STarting with your organic forms with contour lines, these are coming along pretty well. You have a bit of room for improvement in sticking to simple sausage forms, but it's clear that you've been trying to, and in most areas you're succeeding. Just a few minor areas where some sausages have ends of different sizes, or where the width doesn't remain consistent, that you have to work on.

Moving onto your actual insect constructions, your work here is largely very well done. You've done a great job of building up your constructions in successive stages, starting with simple forms and then wrapping more forms around them to achieve more complex detail like segmentation and such. Overall this has helped you maintain a strong sense of solidity across the whole structure, and a believable, tangible result.

I do have a few suggestions as you move forwards, but all in all I'm pleased with how you're progressing.

The first thing I want to recommend is that it can be a little easy to see the initial masses we construct - the head, thorax, abdomen - to be less a part of the final drawing as the rest of the forms we put down. This is because we can be a little hesitant, a little uncertain about whether they're going to look correct, and so sometimes they'll be drawn a little more faintly, or the relationships they hold with the forms that come later may be a touch more loose. For example, the flea on this page has those initial masses noticeably fainter, and on this wasp those initial masses, especially the head, appear to have slightly looser relationships with the forms that wrap around them.

Now, don't get me wrong - the extent to which it's a concern in your work is way lower than what I've seen in other students'. It's a very subtle impact, but it basically arises when we aren't entirely believing in the solidity of those forms when we first draw them. We become a little more inclined to see them as lines on the page, as something that we have control over, where we could ostensibly redraw them if they weren't entirely matching the reference, rather than a solid, established form that exists in the world. You can actually see what I mean in these very small examples on the wasp. On the head, there's a slight gap where you float a little away from the initial ball form, and on the abdomen there's a little spot where you cut back into the silhouette of the form. These are things that undermine the implied solidity of those forms, and it can undermine the construction as a whole.

To put it simply, once a form has been drawn, avoid modifying its silhouette at all. Always interact with it by dropping more forms on top of it. If you must cut back into something, there are ways to do it which you'll find explained here - but they're usually better suited to geometric objects rather than organic ones. When it comes to constructional drawing, there will be cases where in order to respect the solidity of the forms we're working with, we're forced to stray from our reference images - and that's totally fine.

Again, I'm going overboard in explaining this - the issues were very minor in your work, and for the most part you demonstrate a strong understanding of the solidity of your forms. Still, I felt it was worth mentioning.

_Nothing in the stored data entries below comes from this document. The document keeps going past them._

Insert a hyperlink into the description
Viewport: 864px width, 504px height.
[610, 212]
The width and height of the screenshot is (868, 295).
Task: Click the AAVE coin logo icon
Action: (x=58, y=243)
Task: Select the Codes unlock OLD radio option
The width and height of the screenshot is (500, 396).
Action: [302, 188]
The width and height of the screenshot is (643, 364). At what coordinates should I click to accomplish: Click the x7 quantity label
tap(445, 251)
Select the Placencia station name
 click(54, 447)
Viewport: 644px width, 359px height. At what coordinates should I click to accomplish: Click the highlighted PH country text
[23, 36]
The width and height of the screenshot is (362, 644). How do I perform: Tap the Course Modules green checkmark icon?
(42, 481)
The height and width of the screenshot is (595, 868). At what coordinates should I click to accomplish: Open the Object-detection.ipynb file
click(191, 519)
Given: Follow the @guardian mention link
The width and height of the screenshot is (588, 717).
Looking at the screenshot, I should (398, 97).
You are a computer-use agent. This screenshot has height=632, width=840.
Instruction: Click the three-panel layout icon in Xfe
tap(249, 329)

Moving on, I did notice that you seem to have employed a few different strategies for capturing the legs of your insects. It's not uncommon for students to be aware of the sausage method as introduced here (and you clearly used the sausage method quite well throughout most of these), but to decide on occasion that the legs they're looking at don't actually seem to look like a chain of sausages, so they use some other strategy. The key to keep in mind here is that the sausage method is not about capturing the legs precisely as they are - it is about laying in a base structure or armature that captures both the solidity and the gestural flow of a limb in equal measure, where the majority of other techniques lean too far to one side, either looking solid and stiff or gestural but flat. Once in place, we can then build on top of this base structure with more additional forms as shown here, here, this ant leg, and even here in the context of a dog's leg (because this technique is still to be used throughout the next lesson as well). Just make sure you start out with the sausages, precisely as the steps are laid out in that diagram - don't throw the technique out just because it doesn't immediately look like what you're trying to construct.

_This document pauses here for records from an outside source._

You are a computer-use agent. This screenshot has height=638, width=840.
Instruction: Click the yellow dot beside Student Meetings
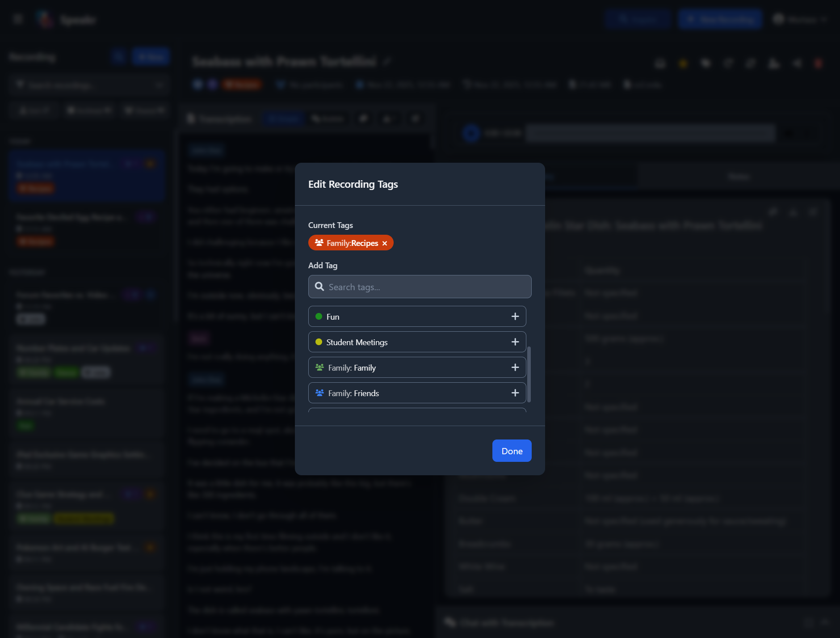319,342
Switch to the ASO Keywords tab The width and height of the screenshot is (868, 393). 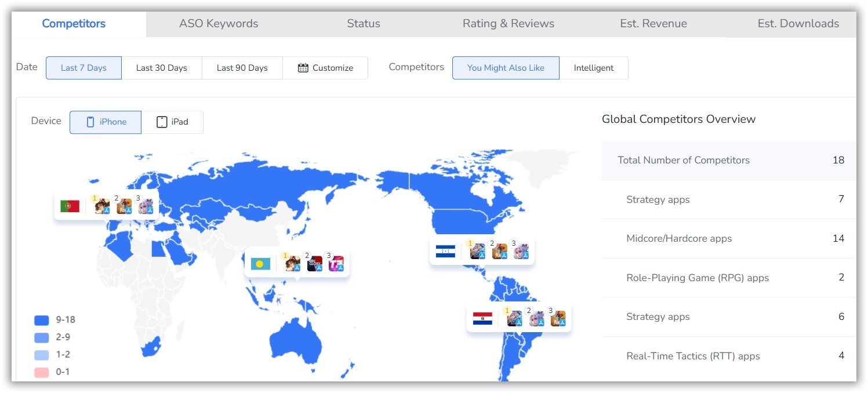[x=219, y=24]
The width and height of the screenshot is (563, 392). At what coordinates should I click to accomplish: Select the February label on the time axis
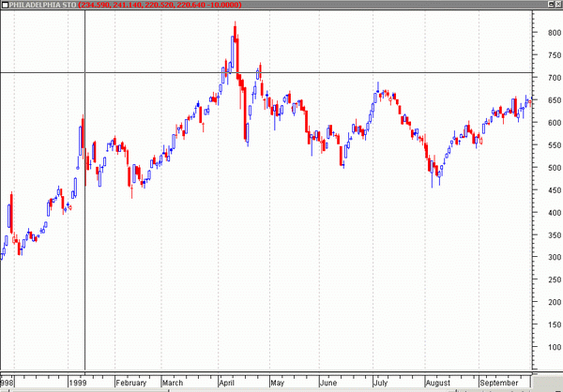[131, 383]
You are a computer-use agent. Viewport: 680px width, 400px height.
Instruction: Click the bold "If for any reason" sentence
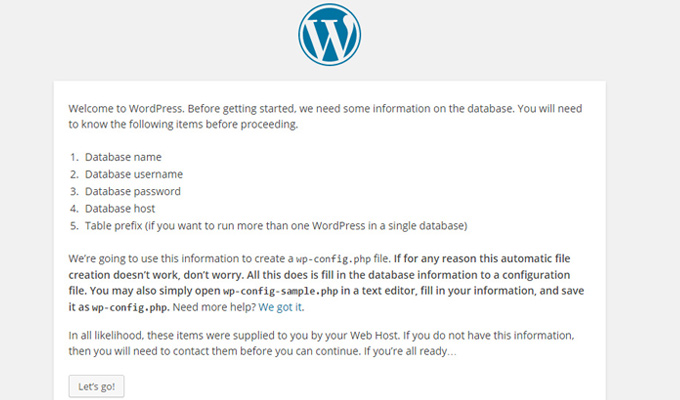coord(482,259)
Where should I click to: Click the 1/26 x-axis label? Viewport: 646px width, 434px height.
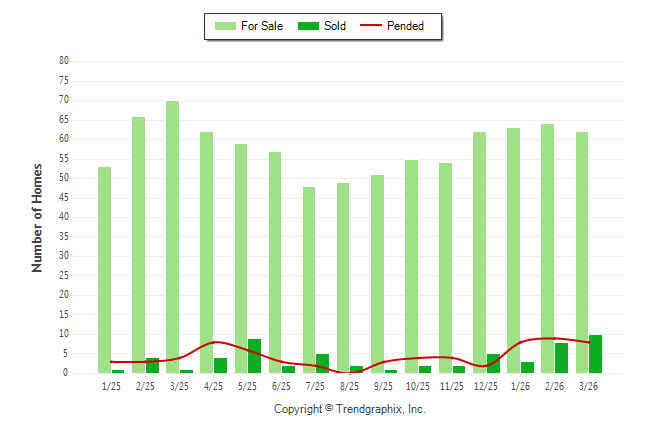(x=520, y=386)
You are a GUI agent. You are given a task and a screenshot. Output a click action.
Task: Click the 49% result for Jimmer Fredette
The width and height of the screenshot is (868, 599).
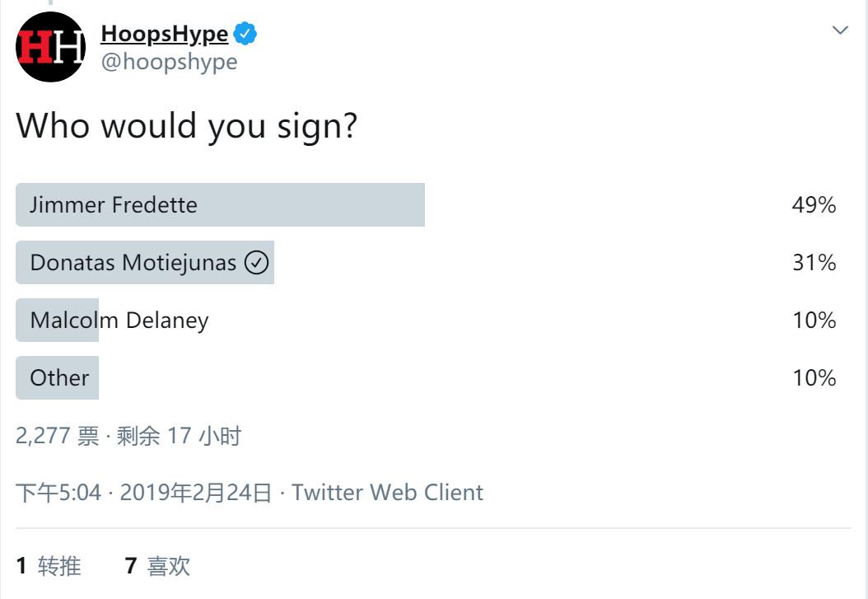point(814,205)
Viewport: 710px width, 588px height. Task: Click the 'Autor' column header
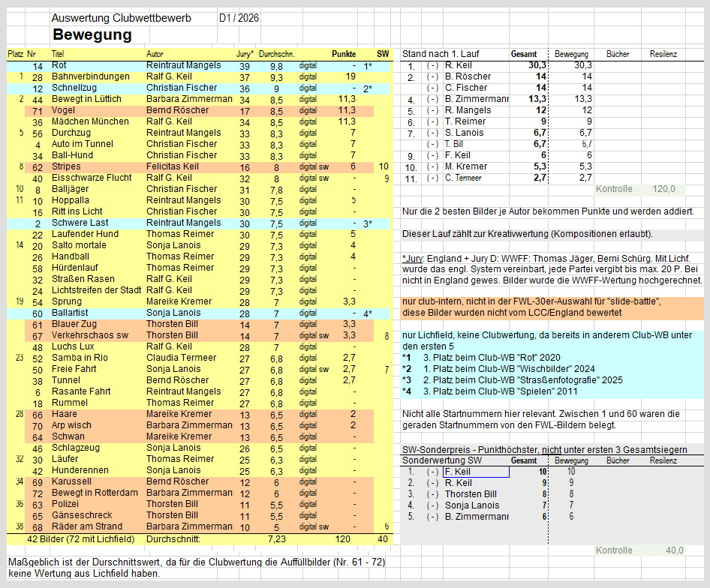155,54
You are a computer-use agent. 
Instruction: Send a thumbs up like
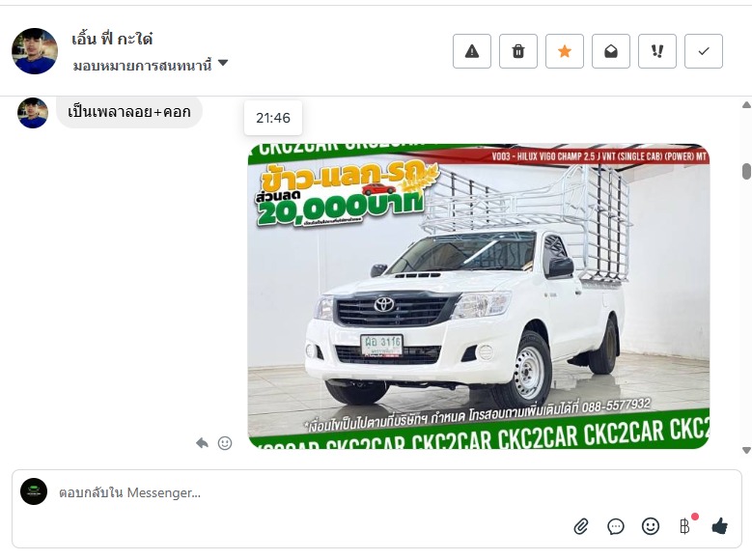(719, 526)
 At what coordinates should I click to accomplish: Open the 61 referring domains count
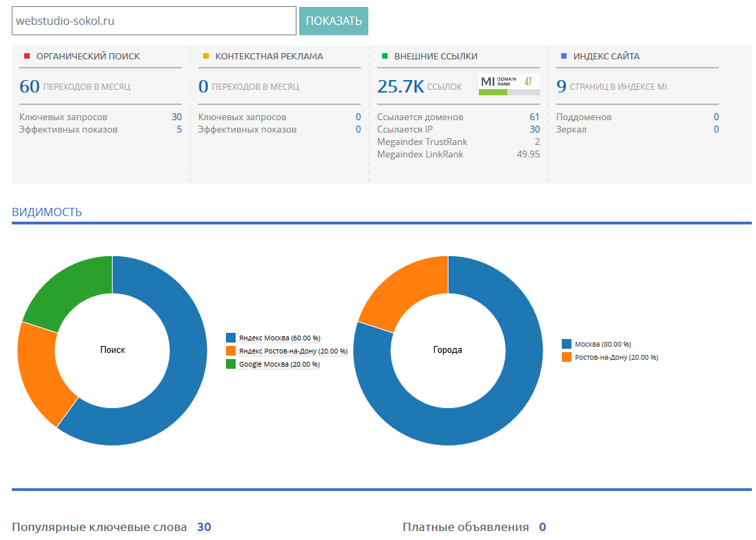tap(534, 117)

The last thing I wanted to call out is a suuuper minor point, but it did catch my eye in regards to your dragonfly at the end. Because of the way the dragonfly is framed on the page, and because of how certain parts of the dragonfly itself is drawn in its thorax/head area, we're kind of made to believe that the viewer is aligned with the middle of the object, in terms of their point of view, as shown here, in the little example I doodled at the top. The contour curves of the abdomen's segmentation however suggest that the viewer is further back, as shown towards the bottom, though this isn't consistent enough with the other visual signs of the framing and the head/thorax, resulting in a visual contradiction. To put it simply, try and think about where the viewer is looking at your object from. This will help you maintain more consistent elements to your drawings.

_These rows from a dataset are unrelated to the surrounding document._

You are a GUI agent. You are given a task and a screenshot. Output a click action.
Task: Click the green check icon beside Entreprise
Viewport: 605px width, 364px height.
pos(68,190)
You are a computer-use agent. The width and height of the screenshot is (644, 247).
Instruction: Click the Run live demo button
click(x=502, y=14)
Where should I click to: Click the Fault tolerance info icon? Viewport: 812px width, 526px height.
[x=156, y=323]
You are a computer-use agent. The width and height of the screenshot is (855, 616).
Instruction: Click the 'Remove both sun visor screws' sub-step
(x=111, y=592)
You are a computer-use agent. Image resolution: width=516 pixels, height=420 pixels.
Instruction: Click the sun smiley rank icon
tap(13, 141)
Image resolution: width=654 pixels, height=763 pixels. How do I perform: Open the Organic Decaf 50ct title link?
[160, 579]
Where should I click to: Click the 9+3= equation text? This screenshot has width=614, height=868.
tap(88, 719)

Looking at the reference you linked, the curvature definitely is more in line with the way you drew it, although yours is a bit more exaggerated. As a result, the mistake would be more in the head/thorax area, where it should be a little more biased towards showing us the side and a little of the back of those forms, rather than just the side straight-on.

Anyway, again that was a pretty minor point that I decided to call out because the quality of the rest of your work was as good as it is. So, I'll go ahead and mark this lesson as complete.